Tuesday, September 1, 2009 at 7:30pm

Wakefield Poole, 16mm, 1972, 77 mins
Introduced by Eileen Myles

I love this movie both because I do love gay male porn, and movies (duh) and also love the 70s and remember it, but Bijou simply smashes the mold to bits in terms of genre. It swerves from a near-documentary, realist mode suddenly into a kind of Russian constructivist passage, to an action car chase, a little grainy Warhol and falling we find ourselves in a Frank Wedekind play. Poole’s consciousness is massively absorbent. It’s hard to watch Bijou and not think that David Lynch is a Wakefield Poole fan, especially in Mulholland Drive. Sex is a such a rabbit hole in this film and we get treated to such a phantasmagoria of groping and grouping and kaleidoscopic rendering of sex. Plus there’s just footage of a New York that even those who were there have long forgotten. You’ll never want to wear underwear again once you’ve seen Bijou. I know this to be true. I watched it this week with a bunch of unconvinced art colonists of a wide variety of sexualities and art practices and everyone was transformed and no we actually didn’t have an orgy but underwear sales in this particular demographic have been totally altered and changed forever. Wakefield Poole is a genius and a sensualist and an artist of surprising complexity and passion. And levity. Come see this screening.
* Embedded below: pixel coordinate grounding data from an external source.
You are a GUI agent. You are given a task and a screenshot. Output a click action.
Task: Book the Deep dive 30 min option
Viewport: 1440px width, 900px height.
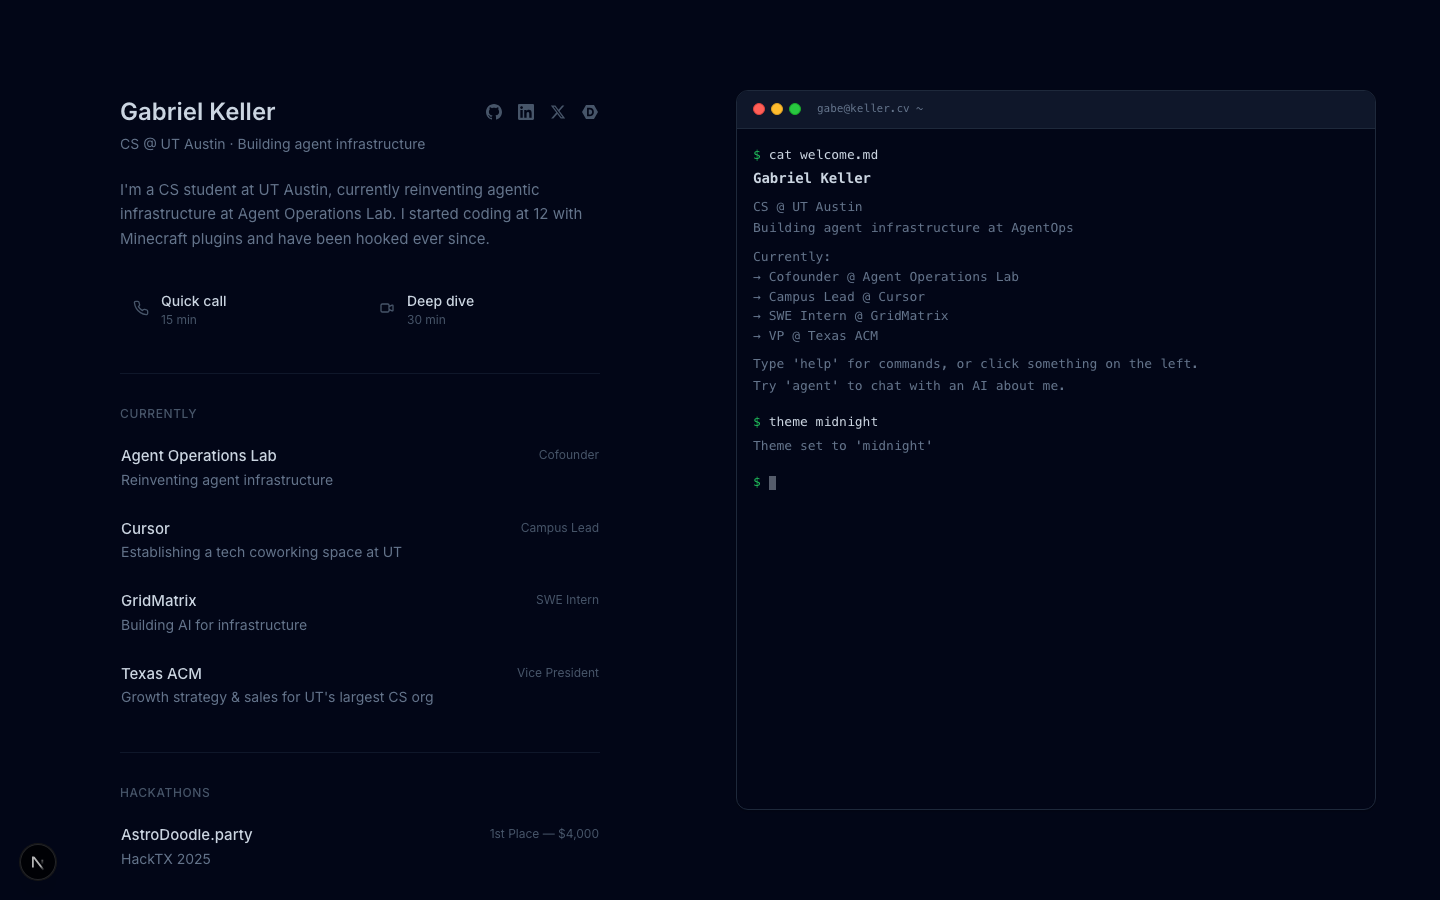coord(440,309)
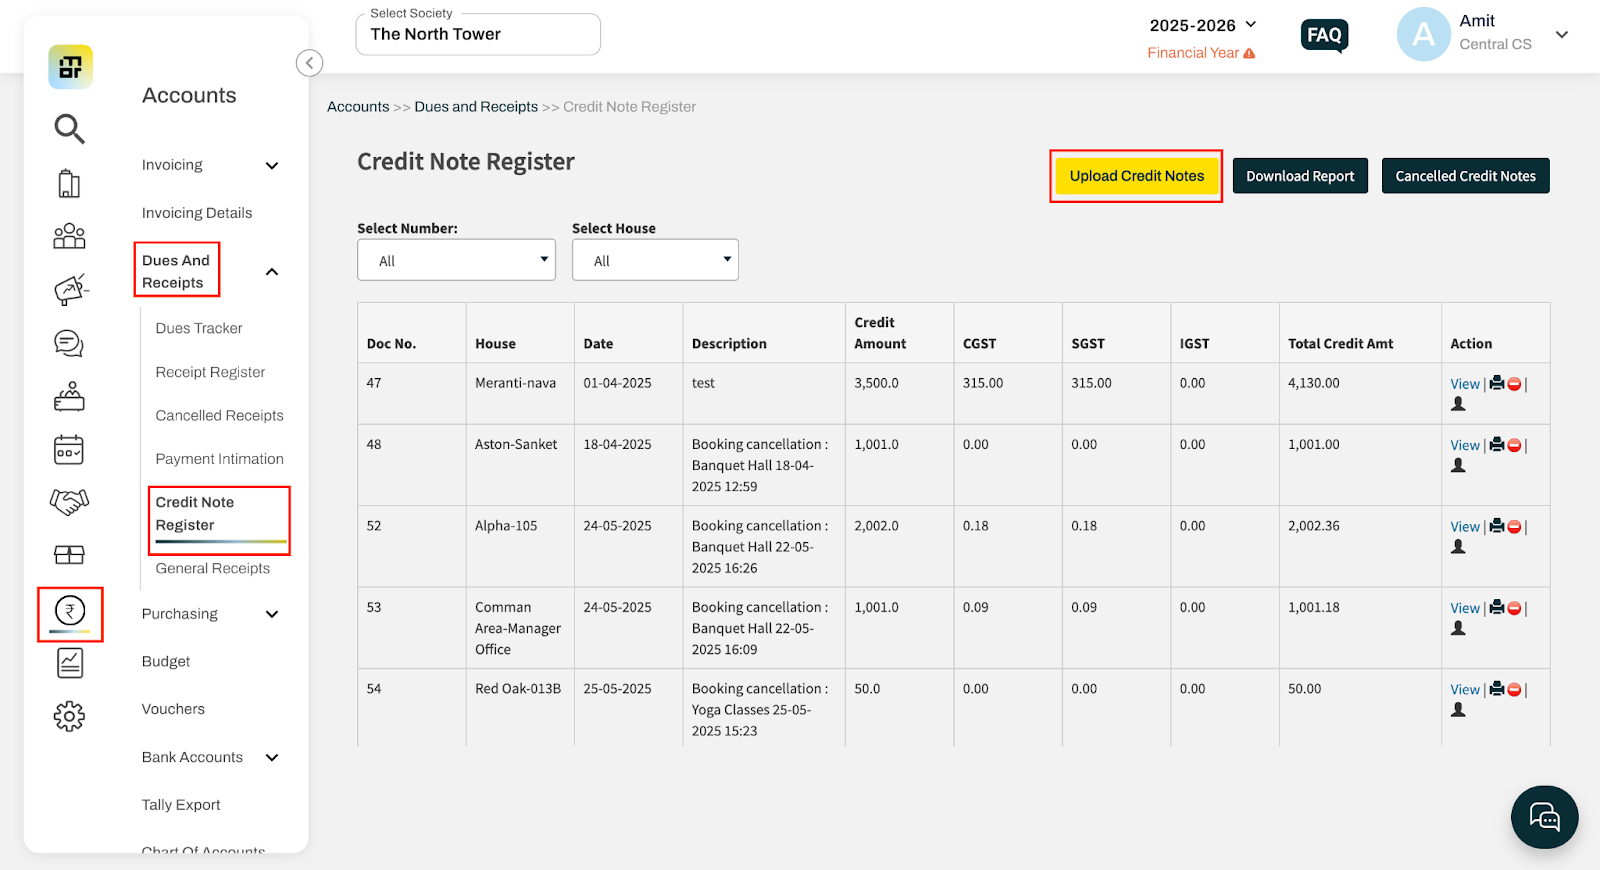
Task: Click View link for Doc No. 54
Action: [x=1464, y=689]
You’ll feel so good. - EM

Eileen Myles, named by BUST magazine "the rock star of modern poetry," is the author of more than twenty books of poetry and prose, including Chelsea Girls, Cool for You, Sorry, Tree, and Not Me (Semiotext(e), 1991), and is the coeditor of The New Fuck You (Semiotext(e), 1995). Myles was head of the writing program at University of California, San Diego, from 2002 to 2007, and she has written extensively on art and writing and the cultural scene. Most recently, she received a fellowship from the Andy Warhol/Creative Capital Foundation.

Tickets - $7, available at door.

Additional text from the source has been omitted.